Drug-drug interactions with venetoclax in acute myeloid leukemia

Background and Aims: Venetoclax is an important treatment option, especially in patients who are unfit for acute myeloid leukemia treatment. However, because venetoclax is metabolized by CYP3A4, it can lead to many drug-drug interactions (DDIs). DDIs may make a drug less effective, cause unexpected side effects, or increase the action of a particular drug. This study aims to examine venetoclax-related DDIs in this vulnerable patient population and to illuminate possible interventions for both patients and clinicians.

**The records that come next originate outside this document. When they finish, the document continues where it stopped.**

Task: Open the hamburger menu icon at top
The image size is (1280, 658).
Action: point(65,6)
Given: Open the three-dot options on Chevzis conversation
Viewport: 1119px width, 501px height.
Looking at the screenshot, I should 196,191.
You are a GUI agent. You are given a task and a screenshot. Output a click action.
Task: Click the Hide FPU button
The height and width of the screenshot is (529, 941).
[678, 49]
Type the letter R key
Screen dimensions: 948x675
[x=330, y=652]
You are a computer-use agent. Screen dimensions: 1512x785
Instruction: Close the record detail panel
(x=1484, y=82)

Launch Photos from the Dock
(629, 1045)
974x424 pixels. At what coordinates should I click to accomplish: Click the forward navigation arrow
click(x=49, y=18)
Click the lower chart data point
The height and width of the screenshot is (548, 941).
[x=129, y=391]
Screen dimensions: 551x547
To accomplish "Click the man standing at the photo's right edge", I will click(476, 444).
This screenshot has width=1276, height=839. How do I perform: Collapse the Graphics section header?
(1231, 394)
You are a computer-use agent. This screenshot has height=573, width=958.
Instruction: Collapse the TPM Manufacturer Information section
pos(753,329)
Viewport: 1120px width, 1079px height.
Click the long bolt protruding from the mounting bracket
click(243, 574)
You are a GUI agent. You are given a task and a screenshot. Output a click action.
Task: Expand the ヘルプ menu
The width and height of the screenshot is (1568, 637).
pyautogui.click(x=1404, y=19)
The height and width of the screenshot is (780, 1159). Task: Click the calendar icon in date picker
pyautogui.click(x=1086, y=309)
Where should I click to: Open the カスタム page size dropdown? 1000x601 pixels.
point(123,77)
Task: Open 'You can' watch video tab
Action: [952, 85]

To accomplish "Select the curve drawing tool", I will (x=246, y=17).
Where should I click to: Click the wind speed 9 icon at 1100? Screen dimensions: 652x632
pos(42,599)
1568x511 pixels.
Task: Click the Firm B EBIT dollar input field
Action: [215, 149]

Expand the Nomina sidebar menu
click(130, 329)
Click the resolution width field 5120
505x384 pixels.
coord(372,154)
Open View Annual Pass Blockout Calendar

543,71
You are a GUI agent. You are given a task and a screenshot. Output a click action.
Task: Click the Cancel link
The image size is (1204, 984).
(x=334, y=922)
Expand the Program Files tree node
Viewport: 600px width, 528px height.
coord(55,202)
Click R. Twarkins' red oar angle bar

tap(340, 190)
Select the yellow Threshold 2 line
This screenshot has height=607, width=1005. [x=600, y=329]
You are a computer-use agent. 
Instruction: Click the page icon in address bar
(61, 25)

Methods: This observational study was performed between November 2018-December 2022 in the Department of Hematology, Erciyes University Faculty of Medicine. The study involves 60 patients and uses Lexi-interact (R) to determine potential DDIs (pDDIs) in all patients and uses Lexi-interact (R) to take into account category D and category X interactions. Results: Forty-seven (78.4%) patients experienced drug interactions. The most common drug interactions were with azole antifungals, most commonly with posaconazole in category D (31.6%). Clarithromycin and diltiazem were found in more than 20% of patients. Carbamazepine, phenytoin and cladribine were found as contraindicated (category X) drugs. Conclusion: The study shows that at least 78.4% of the patients treated with venetoclax were at risk of DDIs. Dose reduction of venetoclax is necessary when used with azole antifungals. Due to the extremely high occurrence of DDIs, pharmacists have a significant role in drug interaction management in the multidisciplinary team.